A care provider in Scotland has been fined, having been found guilty of health and safety breaches, under Section 3 of the Health & Safety at Work Act 1974, following the drowning of a vulnerable adult in its care. As well as the lessons which can be learned from the details of this incident and subsequent trial, the case also serves as a reminder that an employer’s duties in health and safety law go beyond protecting themselves and their own employees.
Section 3 of the Health & Safety at Work Act requires that employers, in this case the care provider, conduct their activities in such a way that ensures, as far as it’s reasonable, that other persons (non-employees) who may be affected by their activities are not exposed to risks to their health and safety.
In this particular scenario, the HSE report that a vulnerable adult with learning difficulties drowned in a bath within her flat in the early hours of the morning. Measures identified by the care provider to mitigate risks to this individual were either ineffective – a baby monitor provided to alert support staff that she was out of her bed was inadequate as it wouldn’t have detected the sound of her movement – or they weren’t implemented at all – the individual was able to run a bath when the water to her flat should have been isolated, it wasn’t as neither of the staff on duty were aware of this requirement.

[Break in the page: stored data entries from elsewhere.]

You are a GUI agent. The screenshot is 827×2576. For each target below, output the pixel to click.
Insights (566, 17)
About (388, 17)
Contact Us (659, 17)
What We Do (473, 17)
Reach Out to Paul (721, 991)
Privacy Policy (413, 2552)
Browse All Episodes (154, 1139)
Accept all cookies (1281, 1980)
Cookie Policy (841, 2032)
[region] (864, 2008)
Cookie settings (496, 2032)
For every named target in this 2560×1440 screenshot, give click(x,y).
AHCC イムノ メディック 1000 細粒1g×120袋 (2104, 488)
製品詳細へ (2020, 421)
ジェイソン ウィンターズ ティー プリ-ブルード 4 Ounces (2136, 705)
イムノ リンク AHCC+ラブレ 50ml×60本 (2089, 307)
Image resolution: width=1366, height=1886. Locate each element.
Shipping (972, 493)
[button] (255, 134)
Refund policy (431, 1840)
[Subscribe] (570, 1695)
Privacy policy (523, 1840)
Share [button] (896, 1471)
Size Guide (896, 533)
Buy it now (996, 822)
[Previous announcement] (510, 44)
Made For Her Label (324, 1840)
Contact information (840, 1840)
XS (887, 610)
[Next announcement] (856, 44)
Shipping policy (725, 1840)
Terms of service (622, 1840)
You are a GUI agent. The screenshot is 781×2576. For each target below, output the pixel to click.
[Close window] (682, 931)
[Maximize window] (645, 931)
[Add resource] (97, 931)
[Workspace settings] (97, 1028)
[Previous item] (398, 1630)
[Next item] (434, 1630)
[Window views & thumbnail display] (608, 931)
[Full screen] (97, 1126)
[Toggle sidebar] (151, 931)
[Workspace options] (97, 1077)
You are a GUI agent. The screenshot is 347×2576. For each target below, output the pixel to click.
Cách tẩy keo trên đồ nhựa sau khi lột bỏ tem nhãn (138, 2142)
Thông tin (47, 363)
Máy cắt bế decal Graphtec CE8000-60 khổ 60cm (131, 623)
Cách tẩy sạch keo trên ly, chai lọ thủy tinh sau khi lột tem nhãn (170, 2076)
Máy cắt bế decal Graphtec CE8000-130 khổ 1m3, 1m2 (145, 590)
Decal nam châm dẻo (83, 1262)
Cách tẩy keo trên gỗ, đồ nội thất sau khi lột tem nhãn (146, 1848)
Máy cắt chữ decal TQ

The immediate causes of the incident appear to be symptomatic of broader underlying failures to implement suitable and sufficient health and safety arrangements to protect service users. Staff shortages appear to have been the reason that two staff, unfamiliar with the critical risks of those they were supporting were present on the night of the incident.
The HSE investigation highlights no formal induction arrangements for staff, who had to find time to read through care plans after their shifts commenced, there were no clear shift plans to alert support workers to the critical needs of those they were supporting, and no instructions on how any necessary checks should be undertaken.
A failure to act on previously reported incidents and highlighted risks was also identified, with staff having reported finding this individual out of bed on a number of previous occasions. These concerns did not prompt review of the control measures necessary to protect this individual and no further controls were introduced. The HSE identified that more appropriate control measures such as pressure sensitive mats or door sensors had not been considered.
Despite pleading not guilty to the offences, the care provider was handed a £450,000 fine after a two-week trial and the HSE commented;
“The service user should have been safe at the care provider’s premises but a failure by the care provider to identify and put in place simple and reasonably practicable safety measures resulted in two support workers being given insufficient information to protect this vulnerable lady in their care.”
It’s vital that all organisations regularly review not just their documentation, in terms of risk assessments and care plans, but that they also proactively review the effectiveness of the implementation of the assessments and documents. Regular checks that control measures are in place, are working and are understood by the staff responsible for their maintenance are vital.